(Collected data entries)
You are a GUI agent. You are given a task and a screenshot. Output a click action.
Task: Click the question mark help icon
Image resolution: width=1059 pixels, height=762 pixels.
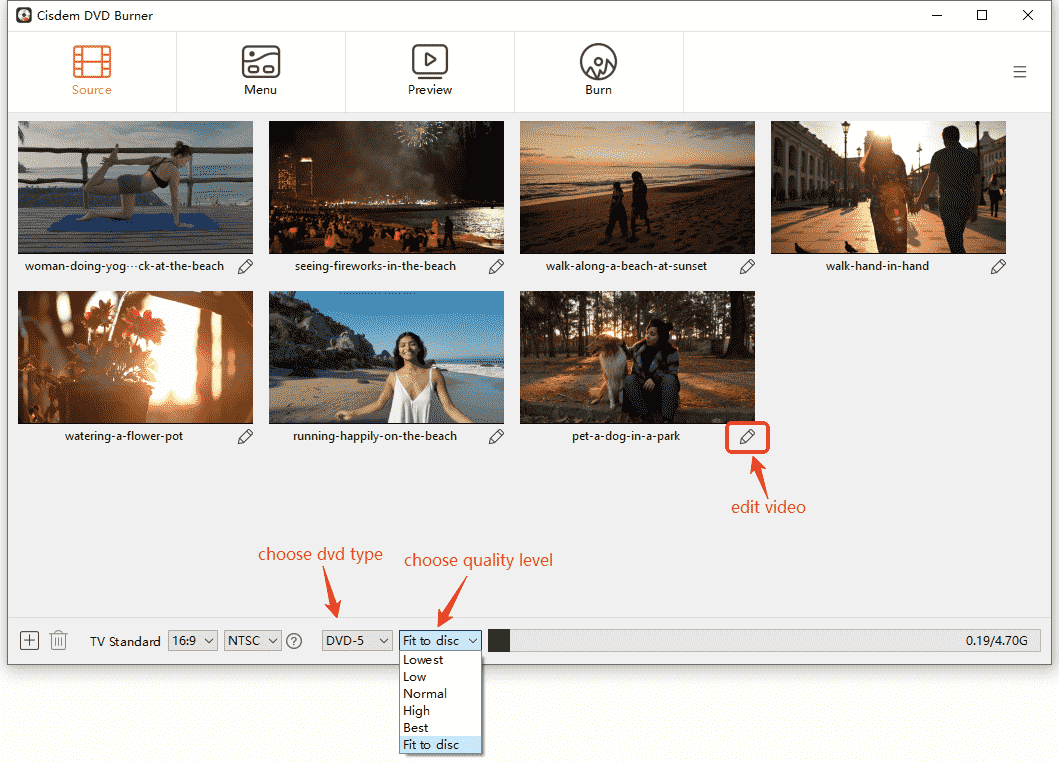coord(294,640)
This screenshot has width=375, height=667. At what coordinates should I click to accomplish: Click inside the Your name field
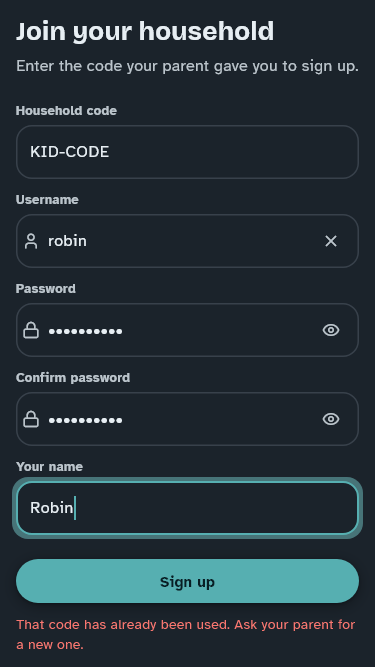(x=187, y=508)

ASSIGNED TASK: Your task is to set down the records shown above exactly, minus any pictures.

ANSWER BOX:
You are a GUI agent. You are given a task and a screenshot. Output a click action.
Task: Click the question mark help icon
Image resolution: width=1059 pixels, height=762 pixels.
coord(294,640)
This screenshot has width=375, height=667. At what coordinates should I click to accomplish: Click inside the Your name field
(x=187, y=508)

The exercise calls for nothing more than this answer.